From: Duane Griffin <duaneg@dghda.com>
Subject: Re: [PATCH 2/2] ext4: journal superblock modifications in
	ext4_statfs()
Date: Mon, 23 Nov 2009 11:57:44 +0000
Message-ID: <e9e943910911230357r338bcb45ga6962c92d32fca4a@mail.gmail.com>
References: <4AF4A429.7090507@redhat.com>
	 <6BDA2C94-6FA5-48EE-9E68-56BDFC4B558A@sun.com>
	 <20091108214804.GC7592@mit.edu>
	 <AB457F38-7E3A-43CE-B334-AE363BAE040C@sun.com>
	 <20091115032941.GB4323@mit.edu>
	 <F64B29C1-A90E-42F5-80CF-5704283D9A1B@sun.com>
	 <20091119190846.GB2099@thunk.org>
Mime-Version: 1.0
Content-Type: text/plain; charset=ISO-8859-1
Cc: Andreas Dilger <andreas.dilger@lustre.org>,
	Eric Sandeen <sandeen@redhat.com>,
	ext4 development <linux-ext4@vger.kernel.org>
To: tytso@mit.edu
In-Reply-To: <20091119190846.GB2099@thunk.org>
Sender: linux-ext4-owner@vger.kernel.org

2009/11/19  <tytso@mit.edu>:
> On Mon, Nov 16, 2009 at 03:38:16PM -0800, Andreas Dilger wrote:
>> The other thing that comes to mind is that we don't recover the journal
>> for a read-only e2fsck, but we DO recover it on a read-only mount
>> seems inconsistent.  It wouldn't be hard to have e2fsck -n read the
>> journal and
>> persistently cache the journal blocks in its internal cache (i.e. flag
>> them so they can't be discarded from cache) before it runs the rest
>> of the
>> e2fsck.
>
> Eventually it would be nice if we did the same thing in both kernel
> and userspace when doing a read-only mount/check: build a redirection
> table that maps specific physical blocks to the block in the journal,
> and whenever the system tries to access a specific physical block, we
> look up the proper block to use instead in the redirection block.

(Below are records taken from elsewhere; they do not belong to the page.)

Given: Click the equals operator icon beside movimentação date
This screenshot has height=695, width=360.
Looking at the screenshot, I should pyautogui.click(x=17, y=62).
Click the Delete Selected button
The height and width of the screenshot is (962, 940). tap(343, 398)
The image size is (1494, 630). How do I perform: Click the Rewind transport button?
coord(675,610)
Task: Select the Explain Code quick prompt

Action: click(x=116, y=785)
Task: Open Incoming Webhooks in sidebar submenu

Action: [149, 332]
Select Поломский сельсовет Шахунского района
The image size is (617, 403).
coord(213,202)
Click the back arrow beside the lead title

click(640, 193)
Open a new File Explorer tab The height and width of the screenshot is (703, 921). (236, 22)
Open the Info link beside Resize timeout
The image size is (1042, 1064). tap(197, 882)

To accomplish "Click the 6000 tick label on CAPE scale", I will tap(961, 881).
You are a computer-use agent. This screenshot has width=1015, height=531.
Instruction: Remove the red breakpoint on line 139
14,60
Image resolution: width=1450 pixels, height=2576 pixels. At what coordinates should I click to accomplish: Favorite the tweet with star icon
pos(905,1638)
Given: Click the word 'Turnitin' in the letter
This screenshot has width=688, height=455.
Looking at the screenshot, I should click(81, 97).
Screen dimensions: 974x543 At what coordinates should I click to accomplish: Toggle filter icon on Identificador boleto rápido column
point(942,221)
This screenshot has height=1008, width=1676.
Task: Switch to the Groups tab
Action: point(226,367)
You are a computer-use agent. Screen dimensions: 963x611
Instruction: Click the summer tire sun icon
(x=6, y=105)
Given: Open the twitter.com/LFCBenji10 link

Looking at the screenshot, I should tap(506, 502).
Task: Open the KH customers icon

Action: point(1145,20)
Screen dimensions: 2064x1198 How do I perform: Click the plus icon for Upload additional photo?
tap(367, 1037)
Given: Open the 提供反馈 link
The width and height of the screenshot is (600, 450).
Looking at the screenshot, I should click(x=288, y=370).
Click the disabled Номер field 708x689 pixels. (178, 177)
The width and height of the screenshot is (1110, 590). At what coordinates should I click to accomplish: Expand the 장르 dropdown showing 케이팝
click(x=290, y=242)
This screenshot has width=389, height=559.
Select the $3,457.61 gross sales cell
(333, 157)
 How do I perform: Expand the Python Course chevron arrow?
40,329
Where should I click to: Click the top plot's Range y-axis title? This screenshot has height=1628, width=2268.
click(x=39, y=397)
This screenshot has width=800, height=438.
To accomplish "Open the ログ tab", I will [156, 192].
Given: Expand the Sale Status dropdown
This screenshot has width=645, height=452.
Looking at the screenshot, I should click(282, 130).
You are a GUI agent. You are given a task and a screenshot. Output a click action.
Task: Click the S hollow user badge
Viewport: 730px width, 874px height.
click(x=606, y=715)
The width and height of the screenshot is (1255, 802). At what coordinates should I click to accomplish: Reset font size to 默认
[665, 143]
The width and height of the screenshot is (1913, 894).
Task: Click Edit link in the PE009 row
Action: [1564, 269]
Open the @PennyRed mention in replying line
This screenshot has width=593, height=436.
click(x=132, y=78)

Unfortunately you can't just blindly give back the journalled block:
it may have been escaped. So you need to read in the block from the
journal, unescape it if required, then give it back.

> The one tricky bit about doing this in the kernel is that we would
> still have to replay the journal in the case of the read-only root.
> Why?  Because otherwise older e2fsck's would get confused and replay
> the journal, and that would lead to some potentially serious
> confusion.  Even if we fix this in future versions of e2fsck, we still
> need to be careful dealing with remounting a r/o filesystem to be
> read/write, especially in the journal=data mode.

Hmm. The e2fsck confusion is an interesting wrinkle.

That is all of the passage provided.